NetSPoC
The Network Security Policy Compiler (NetSPoC) is a tool for security management of large computer networks with different security domains. It generates configuration files for packet filters controlling the borders of security domains. It provides its own language for describing security policy and the topology of a network. The security policy is a set of rules that state which packets are allowed to pass the network and which are not. NetSPoC is topology aware; a rule for traffic from A to B is automatically applied to all managed packet filters on the path from A to B.
| Tags | Networking Firewalls Security |
|---|---|
| Licenses | GPL |
| Operating Systems | OS Independent |
| Implementation | Perl |
Recent releases
- 03 Jan 2008 02:33
Changes: The rule set can be better adapted to stateful and stateless devices. New "automatic" groups can be used for simpler definition of similar rules which affect a large set of objects. Loopback interfaces and negotiated interfaces are now supported. Support for Cisco VPN 3000 devices has been added, but currently isn't well documented. More checks are done to prevent an inconsistent configuration. There are many other improvements and some bugfixes.
- 18 Sep 2005 02:56
Changes: IPSec encryption is supported now. A new concept of areas was introduced. An area denotes a part of the topology which is delimited by a set of interfaces. The IP address and mask of networks may alternatively be declared as an IP address and a prefix length.
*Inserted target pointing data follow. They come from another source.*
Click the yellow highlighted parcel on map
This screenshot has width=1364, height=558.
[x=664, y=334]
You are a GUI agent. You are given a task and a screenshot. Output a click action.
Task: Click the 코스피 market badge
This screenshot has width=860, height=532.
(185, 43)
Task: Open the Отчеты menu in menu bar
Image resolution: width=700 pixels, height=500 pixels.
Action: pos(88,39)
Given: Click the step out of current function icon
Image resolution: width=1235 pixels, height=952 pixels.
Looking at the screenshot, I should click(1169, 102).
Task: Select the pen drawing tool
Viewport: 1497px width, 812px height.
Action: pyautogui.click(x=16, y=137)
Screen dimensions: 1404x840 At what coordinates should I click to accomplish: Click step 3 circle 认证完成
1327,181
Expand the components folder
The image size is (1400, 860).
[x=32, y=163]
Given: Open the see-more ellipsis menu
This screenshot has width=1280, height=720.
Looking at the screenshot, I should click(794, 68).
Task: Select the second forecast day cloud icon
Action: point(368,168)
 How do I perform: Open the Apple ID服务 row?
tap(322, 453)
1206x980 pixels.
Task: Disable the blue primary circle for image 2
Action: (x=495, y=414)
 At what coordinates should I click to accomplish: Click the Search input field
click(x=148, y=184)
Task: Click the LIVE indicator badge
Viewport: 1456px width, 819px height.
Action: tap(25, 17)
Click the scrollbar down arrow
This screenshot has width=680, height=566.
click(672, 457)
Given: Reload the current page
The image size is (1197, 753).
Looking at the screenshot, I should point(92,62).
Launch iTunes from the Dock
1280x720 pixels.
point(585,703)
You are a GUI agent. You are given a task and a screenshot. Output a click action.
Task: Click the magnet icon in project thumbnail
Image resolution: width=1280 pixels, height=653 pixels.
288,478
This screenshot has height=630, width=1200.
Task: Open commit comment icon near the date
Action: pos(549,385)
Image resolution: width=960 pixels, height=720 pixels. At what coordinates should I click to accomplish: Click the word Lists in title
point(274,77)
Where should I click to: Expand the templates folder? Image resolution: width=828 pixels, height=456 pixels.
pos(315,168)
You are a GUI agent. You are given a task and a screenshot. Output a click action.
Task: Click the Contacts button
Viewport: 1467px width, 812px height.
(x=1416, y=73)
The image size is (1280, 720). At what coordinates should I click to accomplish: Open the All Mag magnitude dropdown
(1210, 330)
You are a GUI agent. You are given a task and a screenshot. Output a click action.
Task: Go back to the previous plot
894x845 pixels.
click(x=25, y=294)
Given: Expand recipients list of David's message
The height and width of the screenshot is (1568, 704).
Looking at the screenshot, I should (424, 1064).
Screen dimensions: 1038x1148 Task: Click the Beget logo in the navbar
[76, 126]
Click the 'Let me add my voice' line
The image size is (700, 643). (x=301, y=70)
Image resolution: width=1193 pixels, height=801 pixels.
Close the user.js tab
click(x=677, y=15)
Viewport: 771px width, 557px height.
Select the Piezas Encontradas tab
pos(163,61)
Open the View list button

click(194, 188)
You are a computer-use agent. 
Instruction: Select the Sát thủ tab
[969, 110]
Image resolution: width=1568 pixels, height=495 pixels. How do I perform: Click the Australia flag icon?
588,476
Some network objects get an optional attribute "owner" which is used for documentation purposes. Optimization has been improved by automatically joining rules with adjacent port ranges. Netspoc now runs on 64-bit systems.
- 05 May 2005 20:05
Changes: This release fixes a bug in local optimization, where some deny rules could inadvertently be marked as redundant, leading to missing ACLs for these rules in generated code. A second bug with automatically generated rules at stateless packet filters has also been fixed. For TCP, reverse deny rules no longer generated.
- 15 Feb 2005 22:31
Changes: PIX commands like "icmp" and "telnet", which filter traffic for the device itself, are generated now. There was a syntax error with IOS routers when applying an access list to an interface. This has been fixed.
- 03 Feb 2005 20:38
Changes: Support of redundancy protocols (VRRP, HSRP) has been enhanced. Other minor improvements have been made.